AI Forge And Data-Model Journeys

This walkthrough shows the main fluid forge and fluid forge data-model paths a new user can take. AI helps with discovery, interview, semantic modeling, and review. Contract writing, validation, and dbt SQL generation stay deterministic from the forged logical model.

Credential Safety First

Never put an API key in an intent file, contract, docs page, shell history snippet, or Git commit. Use environment variables or fluid ai setup.

# Pick one hosted provider.
export GOOGLE_API_KEY="<your-gemini-key>"
# or
export OPENAI_API_KEY="<your-openai-key>"
# or
export ANTHROPIC_API_KEY="<your-anthropic-key>"

For local-only testing, use Ollama instead:

export OLLAMA_HOST=http://localhost:11434
export FLUID_OLLAMA_MODEL=gemma4:latest

fluid ai setup stores provider/model preferences under ~/.fluid/. API keys go to the OS keyring when available. Plaintext key persistence requires explicit opt-in with FLUID_ALLOW_PLAINTEXT_AI_SECRETS=1.
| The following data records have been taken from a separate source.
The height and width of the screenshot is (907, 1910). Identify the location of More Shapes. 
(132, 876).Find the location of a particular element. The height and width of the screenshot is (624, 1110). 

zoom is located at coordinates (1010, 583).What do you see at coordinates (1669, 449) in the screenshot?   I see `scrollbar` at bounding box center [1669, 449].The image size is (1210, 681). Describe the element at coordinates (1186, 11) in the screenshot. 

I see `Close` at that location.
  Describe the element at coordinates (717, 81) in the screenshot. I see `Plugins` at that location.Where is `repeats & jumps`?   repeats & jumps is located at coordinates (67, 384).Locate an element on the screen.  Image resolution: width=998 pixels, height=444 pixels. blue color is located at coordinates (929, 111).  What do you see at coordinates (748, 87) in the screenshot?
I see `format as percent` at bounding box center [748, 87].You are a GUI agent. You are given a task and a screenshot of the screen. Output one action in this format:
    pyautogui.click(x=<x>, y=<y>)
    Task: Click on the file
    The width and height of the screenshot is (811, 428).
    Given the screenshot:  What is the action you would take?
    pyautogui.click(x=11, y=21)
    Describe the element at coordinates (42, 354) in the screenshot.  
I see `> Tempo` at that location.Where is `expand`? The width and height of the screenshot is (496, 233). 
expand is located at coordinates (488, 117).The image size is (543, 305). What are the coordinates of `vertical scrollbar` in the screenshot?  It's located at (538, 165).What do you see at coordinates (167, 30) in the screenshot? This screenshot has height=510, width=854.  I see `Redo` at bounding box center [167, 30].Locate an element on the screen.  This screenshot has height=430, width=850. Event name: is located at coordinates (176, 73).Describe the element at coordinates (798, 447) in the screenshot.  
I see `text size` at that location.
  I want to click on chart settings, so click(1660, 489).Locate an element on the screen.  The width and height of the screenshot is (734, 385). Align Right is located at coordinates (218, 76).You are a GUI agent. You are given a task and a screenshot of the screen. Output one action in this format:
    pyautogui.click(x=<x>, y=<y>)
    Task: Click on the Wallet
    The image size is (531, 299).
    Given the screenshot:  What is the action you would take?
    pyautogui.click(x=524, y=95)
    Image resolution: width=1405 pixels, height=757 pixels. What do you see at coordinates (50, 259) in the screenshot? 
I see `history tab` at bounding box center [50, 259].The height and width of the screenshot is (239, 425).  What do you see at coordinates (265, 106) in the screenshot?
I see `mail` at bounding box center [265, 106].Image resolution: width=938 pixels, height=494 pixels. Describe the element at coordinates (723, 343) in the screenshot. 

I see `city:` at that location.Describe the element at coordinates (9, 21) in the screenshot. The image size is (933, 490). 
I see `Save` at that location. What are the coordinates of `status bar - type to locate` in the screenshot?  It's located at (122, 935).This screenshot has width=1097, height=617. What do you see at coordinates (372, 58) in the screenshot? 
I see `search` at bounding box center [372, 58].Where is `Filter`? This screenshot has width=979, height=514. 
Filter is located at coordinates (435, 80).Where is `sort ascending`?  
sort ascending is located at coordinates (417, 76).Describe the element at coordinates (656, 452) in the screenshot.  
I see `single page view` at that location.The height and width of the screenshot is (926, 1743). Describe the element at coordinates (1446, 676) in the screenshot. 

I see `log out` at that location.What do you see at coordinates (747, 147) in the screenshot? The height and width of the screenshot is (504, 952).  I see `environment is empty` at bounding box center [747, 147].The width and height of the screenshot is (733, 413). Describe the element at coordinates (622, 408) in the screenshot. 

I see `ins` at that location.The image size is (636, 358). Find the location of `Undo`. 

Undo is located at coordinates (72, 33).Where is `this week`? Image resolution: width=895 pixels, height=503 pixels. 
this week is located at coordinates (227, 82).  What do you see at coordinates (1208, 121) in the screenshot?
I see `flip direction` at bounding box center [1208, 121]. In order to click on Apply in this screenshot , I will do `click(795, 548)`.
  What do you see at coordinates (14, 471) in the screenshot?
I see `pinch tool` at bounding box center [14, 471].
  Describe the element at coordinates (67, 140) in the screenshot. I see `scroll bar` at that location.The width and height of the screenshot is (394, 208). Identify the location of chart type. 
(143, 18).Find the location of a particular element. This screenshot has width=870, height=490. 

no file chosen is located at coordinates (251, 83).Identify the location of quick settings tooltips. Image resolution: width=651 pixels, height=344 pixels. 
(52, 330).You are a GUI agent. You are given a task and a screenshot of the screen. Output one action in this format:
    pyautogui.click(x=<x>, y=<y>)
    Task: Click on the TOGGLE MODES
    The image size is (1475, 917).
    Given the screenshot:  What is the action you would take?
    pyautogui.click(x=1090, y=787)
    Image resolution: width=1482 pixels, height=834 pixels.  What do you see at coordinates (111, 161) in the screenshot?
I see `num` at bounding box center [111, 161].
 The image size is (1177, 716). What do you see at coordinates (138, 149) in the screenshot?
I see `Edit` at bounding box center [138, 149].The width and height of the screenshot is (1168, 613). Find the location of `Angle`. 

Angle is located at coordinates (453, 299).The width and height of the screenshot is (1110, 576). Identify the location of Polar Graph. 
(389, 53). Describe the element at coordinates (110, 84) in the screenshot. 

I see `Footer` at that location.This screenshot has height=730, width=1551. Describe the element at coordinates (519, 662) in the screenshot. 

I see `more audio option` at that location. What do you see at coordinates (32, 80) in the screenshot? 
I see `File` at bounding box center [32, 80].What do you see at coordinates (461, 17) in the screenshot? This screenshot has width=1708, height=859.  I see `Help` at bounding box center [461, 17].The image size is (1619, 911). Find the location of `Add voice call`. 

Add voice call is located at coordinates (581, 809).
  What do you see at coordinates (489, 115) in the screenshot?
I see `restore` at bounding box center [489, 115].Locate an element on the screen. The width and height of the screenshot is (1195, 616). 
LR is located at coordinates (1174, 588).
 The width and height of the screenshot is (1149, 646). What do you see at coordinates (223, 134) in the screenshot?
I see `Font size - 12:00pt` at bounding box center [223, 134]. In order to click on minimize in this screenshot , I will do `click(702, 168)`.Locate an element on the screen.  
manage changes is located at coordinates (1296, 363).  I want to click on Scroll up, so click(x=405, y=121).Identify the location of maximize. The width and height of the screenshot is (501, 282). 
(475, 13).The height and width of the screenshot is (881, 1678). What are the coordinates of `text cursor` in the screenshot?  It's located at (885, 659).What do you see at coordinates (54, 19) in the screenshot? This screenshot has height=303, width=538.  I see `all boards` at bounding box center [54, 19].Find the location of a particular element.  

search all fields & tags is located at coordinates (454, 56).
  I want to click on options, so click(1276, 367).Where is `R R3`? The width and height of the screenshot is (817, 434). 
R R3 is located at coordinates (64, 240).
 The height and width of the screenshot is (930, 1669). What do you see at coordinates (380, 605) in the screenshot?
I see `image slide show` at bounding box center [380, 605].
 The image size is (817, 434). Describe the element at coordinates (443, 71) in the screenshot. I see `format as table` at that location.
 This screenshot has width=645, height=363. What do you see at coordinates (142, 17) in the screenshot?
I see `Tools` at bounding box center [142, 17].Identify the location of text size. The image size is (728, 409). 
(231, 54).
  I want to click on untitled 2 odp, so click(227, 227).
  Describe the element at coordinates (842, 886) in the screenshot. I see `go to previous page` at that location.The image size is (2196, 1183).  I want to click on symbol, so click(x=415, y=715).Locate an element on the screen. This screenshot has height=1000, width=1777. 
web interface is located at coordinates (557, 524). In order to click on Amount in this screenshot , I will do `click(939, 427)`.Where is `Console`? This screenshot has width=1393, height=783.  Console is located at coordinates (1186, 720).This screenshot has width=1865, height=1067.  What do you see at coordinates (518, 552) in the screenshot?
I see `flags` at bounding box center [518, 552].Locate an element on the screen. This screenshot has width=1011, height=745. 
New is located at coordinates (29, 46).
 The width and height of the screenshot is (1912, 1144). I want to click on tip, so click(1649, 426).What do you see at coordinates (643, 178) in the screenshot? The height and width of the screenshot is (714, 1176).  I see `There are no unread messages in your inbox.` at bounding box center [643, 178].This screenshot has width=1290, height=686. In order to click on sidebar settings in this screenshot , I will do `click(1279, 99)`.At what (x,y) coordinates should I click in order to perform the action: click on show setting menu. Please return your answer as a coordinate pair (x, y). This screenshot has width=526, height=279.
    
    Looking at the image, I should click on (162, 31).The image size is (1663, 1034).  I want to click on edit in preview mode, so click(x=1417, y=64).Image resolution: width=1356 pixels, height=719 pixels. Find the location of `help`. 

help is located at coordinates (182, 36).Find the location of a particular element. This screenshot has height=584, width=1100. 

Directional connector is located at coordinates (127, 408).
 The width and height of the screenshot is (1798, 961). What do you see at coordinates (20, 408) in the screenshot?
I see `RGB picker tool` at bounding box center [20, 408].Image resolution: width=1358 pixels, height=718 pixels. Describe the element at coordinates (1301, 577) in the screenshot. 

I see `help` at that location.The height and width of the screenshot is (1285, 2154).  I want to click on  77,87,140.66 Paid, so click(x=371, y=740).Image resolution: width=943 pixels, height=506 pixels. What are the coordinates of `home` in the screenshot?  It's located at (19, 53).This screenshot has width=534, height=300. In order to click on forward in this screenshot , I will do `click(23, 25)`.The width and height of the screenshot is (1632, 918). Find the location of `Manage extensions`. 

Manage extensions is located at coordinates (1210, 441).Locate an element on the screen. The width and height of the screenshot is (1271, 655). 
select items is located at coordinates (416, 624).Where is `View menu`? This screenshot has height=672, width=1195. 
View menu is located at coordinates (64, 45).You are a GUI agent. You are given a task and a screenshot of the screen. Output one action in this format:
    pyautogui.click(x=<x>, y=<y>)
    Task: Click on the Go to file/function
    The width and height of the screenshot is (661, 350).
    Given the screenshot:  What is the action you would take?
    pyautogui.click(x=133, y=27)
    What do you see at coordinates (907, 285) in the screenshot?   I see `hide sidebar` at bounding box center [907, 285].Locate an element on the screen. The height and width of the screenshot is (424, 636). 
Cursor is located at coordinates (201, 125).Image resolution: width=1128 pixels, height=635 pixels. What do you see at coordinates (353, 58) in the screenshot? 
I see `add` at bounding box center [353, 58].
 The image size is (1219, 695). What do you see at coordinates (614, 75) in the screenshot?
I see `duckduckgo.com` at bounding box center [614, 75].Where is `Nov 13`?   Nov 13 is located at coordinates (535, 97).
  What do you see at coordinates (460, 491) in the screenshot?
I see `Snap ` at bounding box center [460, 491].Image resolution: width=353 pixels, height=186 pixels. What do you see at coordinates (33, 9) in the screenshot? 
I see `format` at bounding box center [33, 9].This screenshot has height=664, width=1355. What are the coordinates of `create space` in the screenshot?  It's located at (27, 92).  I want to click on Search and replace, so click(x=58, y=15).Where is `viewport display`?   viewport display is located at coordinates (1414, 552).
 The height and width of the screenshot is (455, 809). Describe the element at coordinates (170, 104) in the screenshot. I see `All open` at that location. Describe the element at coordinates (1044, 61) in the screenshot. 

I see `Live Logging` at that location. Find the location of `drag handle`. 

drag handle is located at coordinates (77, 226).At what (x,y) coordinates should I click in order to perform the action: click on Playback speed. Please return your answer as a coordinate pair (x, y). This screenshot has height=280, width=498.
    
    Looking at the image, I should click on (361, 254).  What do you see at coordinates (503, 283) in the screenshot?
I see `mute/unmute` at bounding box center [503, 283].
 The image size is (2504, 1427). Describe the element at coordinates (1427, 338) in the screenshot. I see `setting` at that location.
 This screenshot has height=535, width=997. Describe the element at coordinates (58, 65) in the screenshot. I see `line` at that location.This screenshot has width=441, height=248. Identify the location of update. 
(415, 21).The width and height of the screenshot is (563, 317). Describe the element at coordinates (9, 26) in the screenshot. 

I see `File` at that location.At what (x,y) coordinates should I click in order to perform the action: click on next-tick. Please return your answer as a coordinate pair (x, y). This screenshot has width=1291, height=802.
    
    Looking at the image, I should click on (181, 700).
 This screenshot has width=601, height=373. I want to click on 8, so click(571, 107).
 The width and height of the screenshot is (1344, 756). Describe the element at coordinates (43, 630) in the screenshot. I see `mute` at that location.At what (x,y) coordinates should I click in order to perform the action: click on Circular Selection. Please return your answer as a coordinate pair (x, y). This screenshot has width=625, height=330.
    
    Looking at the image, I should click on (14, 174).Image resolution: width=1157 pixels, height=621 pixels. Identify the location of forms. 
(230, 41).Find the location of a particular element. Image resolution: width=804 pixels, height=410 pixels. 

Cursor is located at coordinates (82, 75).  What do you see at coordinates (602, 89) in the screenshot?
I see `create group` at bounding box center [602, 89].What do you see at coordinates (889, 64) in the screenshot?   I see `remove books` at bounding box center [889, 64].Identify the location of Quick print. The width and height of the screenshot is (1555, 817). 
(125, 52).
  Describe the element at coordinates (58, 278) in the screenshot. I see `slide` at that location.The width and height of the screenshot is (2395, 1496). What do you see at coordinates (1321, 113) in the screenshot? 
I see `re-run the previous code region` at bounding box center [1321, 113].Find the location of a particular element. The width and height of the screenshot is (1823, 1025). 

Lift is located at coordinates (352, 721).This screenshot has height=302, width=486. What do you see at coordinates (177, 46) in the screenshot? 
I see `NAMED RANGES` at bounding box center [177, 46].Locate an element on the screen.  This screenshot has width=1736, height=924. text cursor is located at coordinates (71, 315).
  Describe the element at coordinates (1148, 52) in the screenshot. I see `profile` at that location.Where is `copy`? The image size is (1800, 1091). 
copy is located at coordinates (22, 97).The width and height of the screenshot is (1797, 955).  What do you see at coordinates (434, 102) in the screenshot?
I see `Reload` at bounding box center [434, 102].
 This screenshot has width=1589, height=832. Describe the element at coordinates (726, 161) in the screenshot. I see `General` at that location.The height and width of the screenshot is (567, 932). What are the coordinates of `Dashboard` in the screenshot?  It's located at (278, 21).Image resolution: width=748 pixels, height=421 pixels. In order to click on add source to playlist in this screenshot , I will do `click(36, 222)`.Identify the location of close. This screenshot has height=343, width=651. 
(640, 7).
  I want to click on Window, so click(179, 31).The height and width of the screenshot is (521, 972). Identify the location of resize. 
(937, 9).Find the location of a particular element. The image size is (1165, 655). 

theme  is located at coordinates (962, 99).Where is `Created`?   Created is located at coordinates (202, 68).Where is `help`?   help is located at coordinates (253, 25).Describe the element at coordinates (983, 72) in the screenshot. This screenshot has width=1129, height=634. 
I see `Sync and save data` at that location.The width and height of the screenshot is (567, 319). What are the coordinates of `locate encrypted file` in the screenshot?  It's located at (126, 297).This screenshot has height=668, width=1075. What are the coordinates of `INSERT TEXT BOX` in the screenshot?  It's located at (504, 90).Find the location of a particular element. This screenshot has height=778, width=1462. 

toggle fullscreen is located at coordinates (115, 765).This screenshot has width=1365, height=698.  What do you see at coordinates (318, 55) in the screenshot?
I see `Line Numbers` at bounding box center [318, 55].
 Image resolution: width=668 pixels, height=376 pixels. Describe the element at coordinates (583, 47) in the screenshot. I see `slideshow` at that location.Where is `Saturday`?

Choose The Right Entry Point

Goal	Command	AI needed
Create a blank contract scaffold	`fluid forge --blank`	No
Let the CLI interview you and scaffold a project	`fluid forge`	Optional but recommended
Forge a model from YAML/JSON business intent	`fluid forge data-model from-intent`	Optional
Reverse-engineer existing SQL DDL	`fluid forge data-model from-ddl`	Optional
Forge directly from a metadata catalog	`fluid forge data-model from-source`	Optional for modeling, catalog credentials required
Validate a forged artifact	`fluid forge data-model validate`	No
Compare two sidecars	`fluid forge data-model diff`	No
Teach memory from operator edits	`fluid forge data-model learn`	No
Generate dbt SQL	`fluid generate transformation`	No

Provider Setup And Model Plan

Inspect the configured provider defaults and tier routing:

fluid ai models
fluid ai models --provider gemini
fluid ai models --provider openai --json

The current tier plan is provider-local:

Stage	Typical mode
Interview / clarification	Fast routing model
Logical modeler	Deep model
Contract forge	Deterministic
Transformation/dbt	Deterministic from `.model.json`
Validator	Deterministic
Self-evaluation	Fast routing model

For a hosted provider run, either complete interactive setup:

fluid ai setup
fluid ai status

or use environment variables for a single shell session:

export GOOGLE_API_KEY="<your-gemini-key>"
fluid forge data-model from-intent intent.yaml \
  -o customer_orders.fluid.yaml \
  --llm-provider gemini \
  --tiered \
  --require-llm

Use --require-llm when you are validating provider setup. Without it, normal UX may fall back to deterministic heuristics if the hosted provider is unavailable.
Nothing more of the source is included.